流石に私も止めようと割ってはいろうとしたがお父さんに突き飛ばされお母さんの前で尻餅をつく。

「気に食わねえから殺しても問題ねえよな…今はこんな状況だか罪には問われねえしな」

殺す?お母さんを?

それじゃあお母さんを逃がさなきゃ…駄目だ、完全に怯えていて動ける様子じゃない。

ここにいるのは二人を除いたら私しかいない…私が…私が…お母さんを守る!

私は雄也先輩の忠告で携帯していたベレッタを手に持ち、銃口をお父さんに向けてセーフティを解除した。

「うわあぁぁぁぁっ!!!!」

私は絶叫と共にそのトリガーを2回弾き、ベレッタから放たれた2発の弾丸はお父さんの胸に当たった。

「はぁ…はぁ…わ、わたし…」

整わない息で私は目の前の光景をみる。

胸に銃弾を受けて仰向けで倒れたお父さん…血がこぼれ落ちて床を濡らしていく。

撃ってしまった…衝動的に…実の父を…私がぁ!

「大丈夫か!?圭!!」

すると部屋の扉から勢いよく雄也先輩が入ってくる、恐らく銃声を聞いて急いで来たんだろう、手にはルミナスアークを持って警戒しているのに気づける。

「っ!これは!?」

お父さんの亡骸をみて事の次第を理解した雄也先輩は私に顔を向けた。

「私…お父さんを…殺しちゃった…!」

苦しい…ものすごく胸が苦しい…撃ってしまった罪悪感をやってしまった今になって実感した。

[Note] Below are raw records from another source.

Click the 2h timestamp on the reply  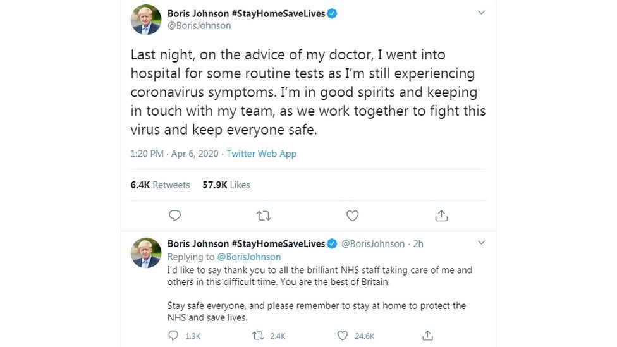pyautogui.click(x=418, y=244)
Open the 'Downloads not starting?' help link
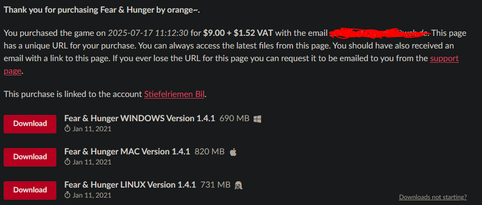 point(433,197)
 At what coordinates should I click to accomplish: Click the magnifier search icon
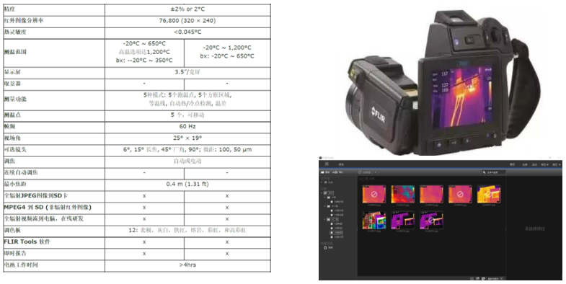click(x=484, y=172)
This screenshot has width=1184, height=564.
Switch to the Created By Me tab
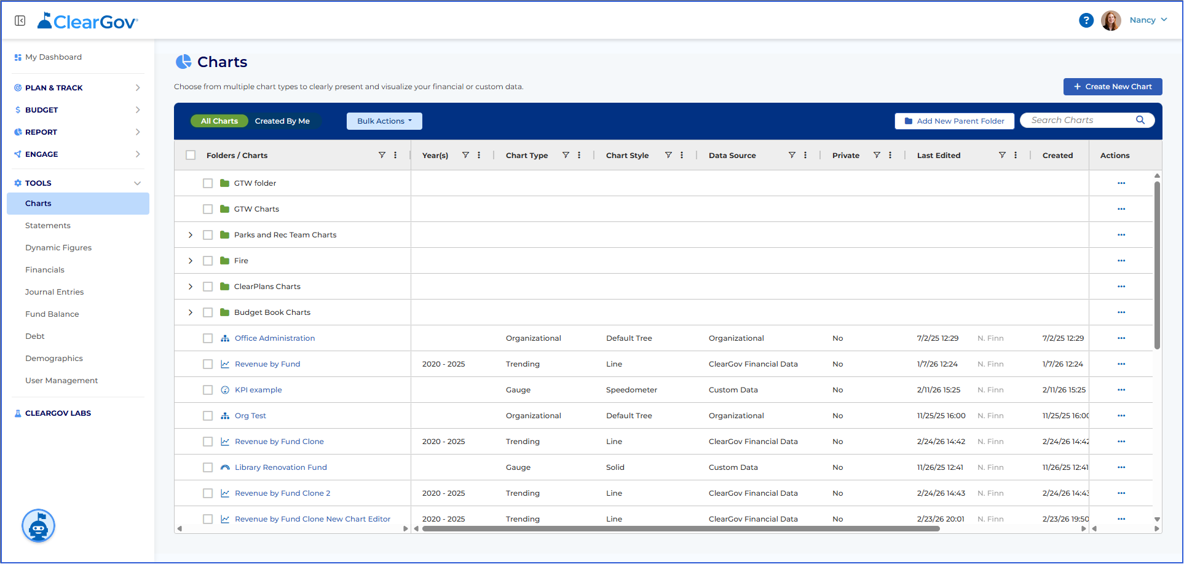coord(282,121)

「お母さんが…お父さんに…殺されそうになって…私…お母さんを守ろうと…!」

罪を懺悔する私に雄也先輩はそっと抱き締める

「もういい、言わなくて」

雄也先輩の胸に頭を押し付け優しく接してくれる。

「必死にお母さんを守ろうとしたんだろう?凄いよ、圭は…だから自分を…罪悪感で飲み込まれないでくれ」

そう雄也先輩は私に言い聞かせる、この言葉はやっぱり管理局にいた時のことを思い浮かべているのだろうか。

(「もう逃げない!自分の罪から戦いから!」)

あのとき先輩がいった決意…今になって私も実感できた、罪を受け入れるって…こんなにも簡単に言えるけど…実際は難しいんだと。

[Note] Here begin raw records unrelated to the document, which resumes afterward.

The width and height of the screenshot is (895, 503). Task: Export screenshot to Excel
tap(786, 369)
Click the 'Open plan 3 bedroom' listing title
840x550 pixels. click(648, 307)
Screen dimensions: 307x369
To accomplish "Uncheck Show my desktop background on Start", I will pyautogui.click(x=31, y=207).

先程までの取り乱していたはずのに今は雄也先輩がいるからなのか心を落ち着いている。

ドクンドクンドクンドクン

ただ胸の鼓動が高鳴っていることを除けば普通だ…どうしてこんなに胸が高鳴るの


「奴等がはいってきたぞ!!!!」

部屋の外から男性の大声が聞こえてくる、私の家に奴等が入り込んできたのがその声でわかった。

「雄也先輩!」

「圭、俺がここに来る前、中にいた人たちが見当たらなかったんだが…」

「それは…緊急用の脱出道で…みんな」

「…そうか…わかった、圭は落ち着いたら避難民の誘導を頼む…敵の足止めは俺がする…」

「わ、私も!」

多分、私の心情も察して戦うことはできないと思ったのだろうけど私は雄也先輩が心配で共に戦おうと口にする。

「今回は避難民が一杯いる、その人たちの避難誘導も大事なことなんだ…」

「…うん」

「それじゃあ頼むぞ!」

そういって雄也先輩は抱き締めていた腕を解いて立ち上がると優しい表情から真剣な表情に替わり部屋を出てエントランスの方向へと走り去っていく。

「雄也先輩…」

今は雄也先輩の無事を祈るしかなかった。